Alternatively, park your car at the beginning of the Frankton track and run to the Boat Shed café (coffee break optional) and back for a quick 45min ish refreshing run.
The stunner: Moke Lake – 45-minute loop
This track so pretty it feels a bit like you’re cheating. Drive along the dust road to the popular camping ground, where there’s plenty of parking and toilets.
The loop has a few inclines, but is overall easy going with spectacular views. Cool off in tranquil Moke Lake afterwards, but beware of lingering sand flies.
Uphill training: Queenstown Hill – 30mins +
This track is less than a mile long, but it’s uphill all the way.

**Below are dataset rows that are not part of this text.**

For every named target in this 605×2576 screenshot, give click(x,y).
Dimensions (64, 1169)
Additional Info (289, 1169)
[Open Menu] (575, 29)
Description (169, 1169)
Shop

The beginning of the track is particularly steep, levelling out a little as you wind through the pine trees.
Don’t stop at the ‘Basket of Dreams’, push up the final slope for rewarding views and remember to take is easy on the descent to save your knees from injury!
Track starts on Belfast Terrace and parking is available at the track entrance.
A bit of history: Mt Crichton and Sam Summers’ Hut – 1.5 hours +
This loop tack incorporates great views at the top, and a little history – Sam Summers’ old gold mining hut is in the middle of the track (and there’s a toilet here too).
You’ll overlook Lake Dispute and cross the Twelve Mile Creek twice. There’s plenty of shade under native trees on this run. Keep an eye out for track signs as the path is not always obvious. The track has been improved and levelled recently, but there’s still tree roots and rocks to watch out for.
The challenger: Ben Lomond – 4 hours +
This popular walking track is an uphill struggle. You’ll need to be comfortable running uphill for this one or your legs and knees will certainly be sore.
You can start at the bottom of the gondola (or the top, to make the track slightly sorter) or One Mile Creek. Take it easy through the trees and make your way to the clearing. This is about one third of the way up and as you reach the saddle, you’ll see Ben Lomond’s peak on your left.
The crawl to the very top is steep and rocky, but rewarding, with beautiful panoramic views.
**Note that these run times are an estimate, run at your own pace and enjoy the trails. The Department of Conservation centre has maps, weather alerts and trail advice for many of the walking and running tracks in the region, they’re worth a visit if you’re new to these trails.
Remember to bring water and energy gels or similar for those longer runs and tell someone where you’re going. Above all, stay safe and happy running!